SMASH has grown since 2004 from one site at UC Berkeley to four sites throughout the state. Another site is opening at the University of Chicago in 2013, and the program’s organizers are in discussions with 18 other campuses to expand nationally. The goal? Twenty-five sites by 2020.
The biggest limiting factor is funding. The program is expensive and the universities—even those with large endowments, such as Stanford—still charge the start-up non-profit full price for room and board. It’s the single, greatest line item in the SMASH budget.
SMASH has a rigorous and evolving curriculum, experiments with blended learning, including MySciHigh, which won first place at a recent Startup Weekend. The program also has a detailed operations manual for launching new sites. A STEM teacher training academy is also in its sights as the program explores how to scale its success.
When I visited SMASH at Stanford in July and talked to many of the participating students. They called the program “life-changing” and talked about how it made them determined to become and engineer or scientist.
Maria Castillo, a senior from Richmond High in California said the program inspired her to become an engineer so she could help solve the energy crisis.

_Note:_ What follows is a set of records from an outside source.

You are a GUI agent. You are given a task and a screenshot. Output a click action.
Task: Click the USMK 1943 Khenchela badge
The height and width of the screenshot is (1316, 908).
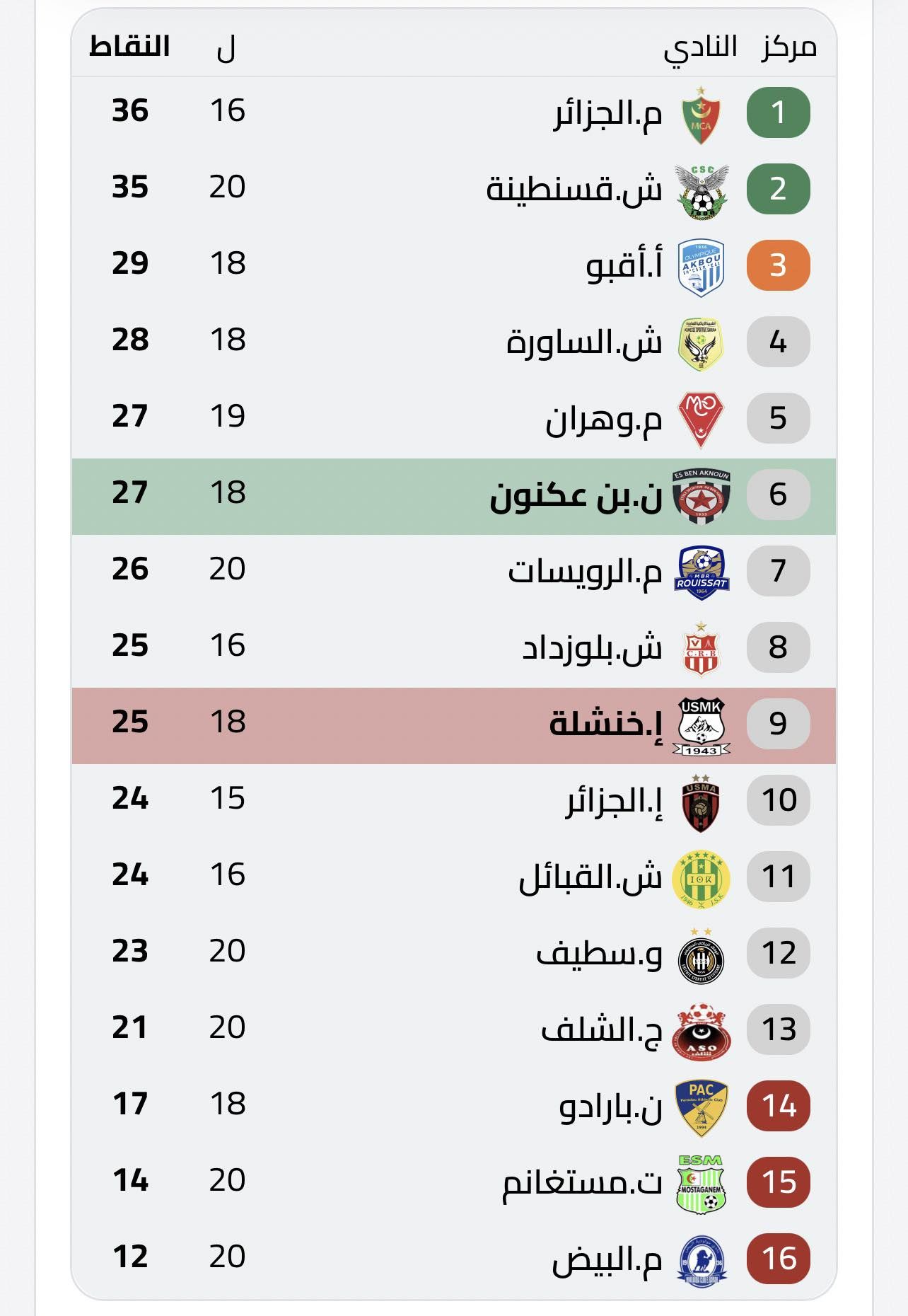click(701, 726)
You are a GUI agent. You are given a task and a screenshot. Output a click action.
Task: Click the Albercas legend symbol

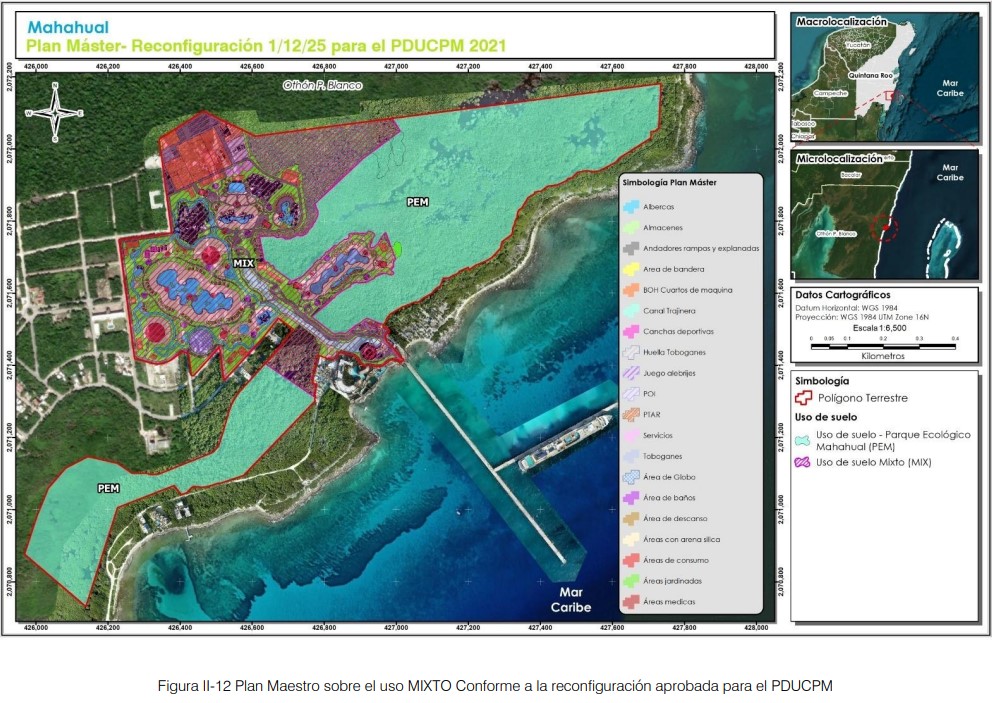point(631,206)
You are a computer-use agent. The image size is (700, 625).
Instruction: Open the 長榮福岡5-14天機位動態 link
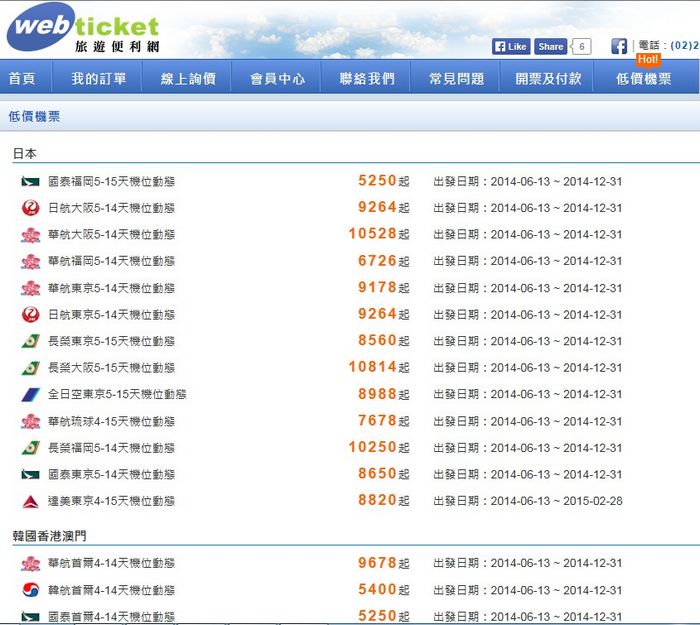pyautogui.click(x=111, y=448)

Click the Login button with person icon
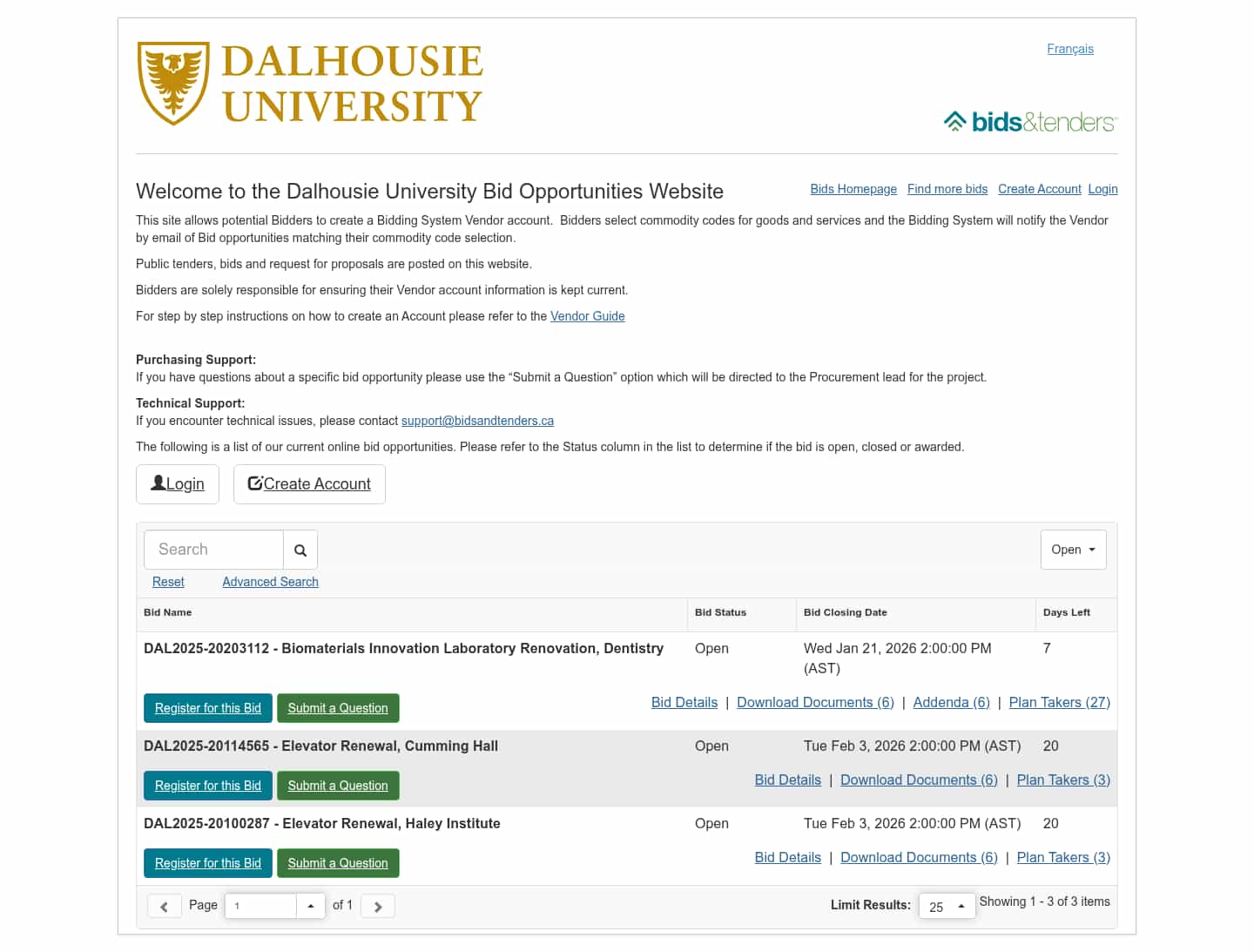click(178, 484)
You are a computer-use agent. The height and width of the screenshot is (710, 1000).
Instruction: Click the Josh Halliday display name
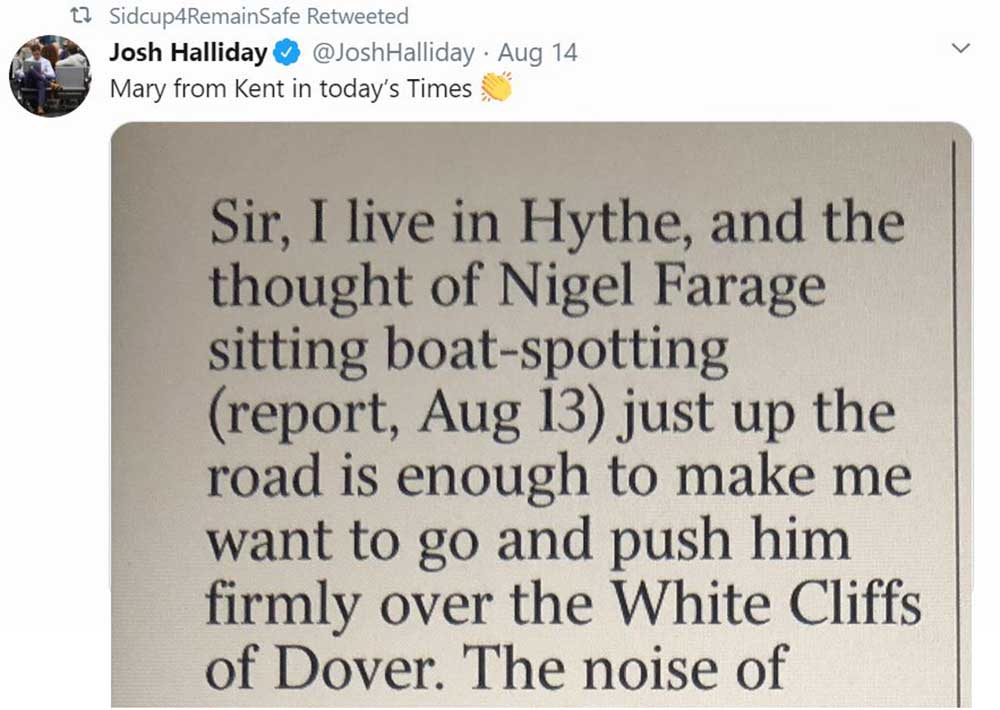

SMASH, she said, “inspired me to speak my opinions no matter what other people think.”
Hi Vo, a senior at Delmar High school in San Jose, gushed about how excited he had become about learning math and science because of the great scientists he met at Stanford. Daryle Alums, a student at KIPP King Collegiate in San Lorenzo, CA, said SMASH got him interested in computer science and that he had started a company with his friends.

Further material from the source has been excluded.